Prabowo mengatakan kemampuan sebuah negara untuk berdiri secara mandiri berawal dari kekuatan domestik. Menurutnya, pemerintah perlu memastikan kebutuhan dasar masyarakat terpenuhi sebelum berbicara mengenai ketahanan negara dalam lingkup global.

Sejumlah kebutuhan yang disoroti Prabowo antara lain pangan, energi, pendidikan, serta kesempatan masyarakat untuk meningkatkan kesejahteraan.

Ia menilai kemampuan memenuhi kebutuhan tersebut merupakan bagian dari fondasi sebuah negara yang tangguh. Ketika fondasi nasional kuat, negara memiliki ruang lebih besar untuk menentukan kebijakannya tanpa bergantung secara berlebihan kepada pihak lain.

Pandangan tersebut juga dikaitkan dengan kerja sama yang dibangun melalui BRICS. Prabowo menilai kebersamaan negara anggota dapat memberikan kekuatan tambahan dalam menghadapi berbagai tantangan global.

“Dengan bersatu, kita juga menjadi lebih kuat,” kata Prabowo.

Indonesia Anggota Baru BRICS

Kehadiran Prabowo di KTT BRICS 2026 menjadi salah satu momentum penting bagi Indonesia setelah resmi bergabung sebagai anggota penuh organisasi tersebut.

Dalam pidatonya, Prabowo menyampaikan apresiasi kepada negara-negara pendiri BRICS yang telah menerima Indonesia sebagai anggota. Ia juga memberikan penghargaan kepada India yang menjadi tuan rumah sekaligus memimpin BRICS pada tahun ini.

Prabowo secara khusus menyampaikan terima kasih kepada Perdana Menteri India Narendra Modi atas sambutan yang diberikan kepada delegasi Indonesia.

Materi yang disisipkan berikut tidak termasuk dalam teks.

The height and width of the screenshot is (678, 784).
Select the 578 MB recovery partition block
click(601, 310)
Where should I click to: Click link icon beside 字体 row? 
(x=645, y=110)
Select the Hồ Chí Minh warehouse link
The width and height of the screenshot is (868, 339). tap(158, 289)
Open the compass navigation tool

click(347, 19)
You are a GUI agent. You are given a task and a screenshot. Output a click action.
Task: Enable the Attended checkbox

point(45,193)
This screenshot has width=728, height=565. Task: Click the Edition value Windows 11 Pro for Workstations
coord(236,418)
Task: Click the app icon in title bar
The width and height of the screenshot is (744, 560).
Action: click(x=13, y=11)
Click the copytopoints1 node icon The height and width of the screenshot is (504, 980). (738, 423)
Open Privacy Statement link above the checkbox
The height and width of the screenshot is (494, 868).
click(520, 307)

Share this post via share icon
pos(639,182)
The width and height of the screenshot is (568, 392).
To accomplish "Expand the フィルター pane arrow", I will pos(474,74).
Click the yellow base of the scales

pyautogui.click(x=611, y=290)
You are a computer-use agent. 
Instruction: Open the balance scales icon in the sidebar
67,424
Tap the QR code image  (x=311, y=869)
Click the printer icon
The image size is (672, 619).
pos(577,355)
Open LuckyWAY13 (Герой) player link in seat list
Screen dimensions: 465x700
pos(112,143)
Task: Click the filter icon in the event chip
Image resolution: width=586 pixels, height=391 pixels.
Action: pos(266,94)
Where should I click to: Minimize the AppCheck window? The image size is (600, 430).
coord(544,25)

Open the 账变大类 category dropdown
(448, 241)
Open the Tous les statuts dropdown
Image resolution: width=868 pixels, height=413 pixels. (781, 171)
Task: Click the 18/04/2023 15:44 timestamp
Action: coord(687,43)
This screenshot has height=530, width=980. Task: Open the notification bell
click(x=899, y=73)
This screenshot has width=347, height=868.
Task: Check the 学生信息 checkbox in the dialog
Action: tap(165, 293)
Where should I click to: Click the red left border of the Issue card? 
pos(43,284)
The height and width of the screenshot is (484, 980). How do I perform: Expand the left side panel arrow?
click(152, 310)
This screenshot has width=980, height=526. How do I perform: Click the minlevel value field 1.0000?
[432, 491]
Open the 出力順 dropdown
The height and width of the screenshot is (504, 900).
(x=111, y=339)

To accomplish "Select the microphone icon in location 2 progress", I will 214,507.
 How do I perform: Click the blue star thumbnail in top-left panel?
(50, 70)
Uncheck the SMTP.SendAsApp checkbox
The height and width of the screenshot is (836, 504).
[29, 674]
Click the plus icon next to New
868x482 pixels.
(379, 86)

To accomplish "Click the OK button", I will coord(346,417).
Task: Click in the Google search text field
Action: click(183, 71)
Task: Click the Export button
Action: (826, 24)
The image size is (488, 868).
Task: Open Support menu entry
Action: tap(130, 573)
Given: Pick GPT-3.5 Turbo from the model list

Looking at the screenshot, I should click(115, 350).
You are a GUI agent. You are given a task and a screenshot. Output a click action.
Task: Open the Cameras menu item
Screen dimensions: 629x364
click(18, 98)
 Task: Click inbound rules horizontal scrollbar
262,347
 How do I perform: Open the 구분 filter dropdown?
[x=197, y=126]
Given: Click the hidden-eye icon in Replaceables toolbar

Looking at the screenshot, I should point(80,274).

Menurut Prabowo, bergabungnya Indonesia dalam BRICS merupakan sebuah kehormatan. Ia menilai organisasi tersebut memiliki posisi penting karena mewakili sebagian besar penduduk dunia.

Indonesia ingin menggunakan keanggotaan tersebut untuk memperluas kerja sama sekaligus memperkuat hubungan dengan negara-negara lain yang tergabung dalam BRICS.

BRICS Dinilai Bisa Perkuat Ketahanan Negara

Prabowo melihat kerja sama antarnegara BRICS tidak sebatas hubungan diplomatik. Menurutnya, kolaborasi dapat diarahkan pada sektor-sektor strategis yang memiliki dampak langsung terhadap ketahanan masing-masing negara.

Salah satu sektor yang mendapat perhatian adalah energi.

Kebutuhan energi merupakan bagian penting dalam menjaga keberlangsungan kegiatan ekonomi. Ketergantungan yang terlalu besar terhadap sumber energi dari luar negeri dapat menjadi tantangan ketika terjadi gangguan pasokan atau perubahan kondisi geopolitik.

Karena itu, Prabowo mendorong penguatan konektivitas sistem energi di antara negara-negara BRICS.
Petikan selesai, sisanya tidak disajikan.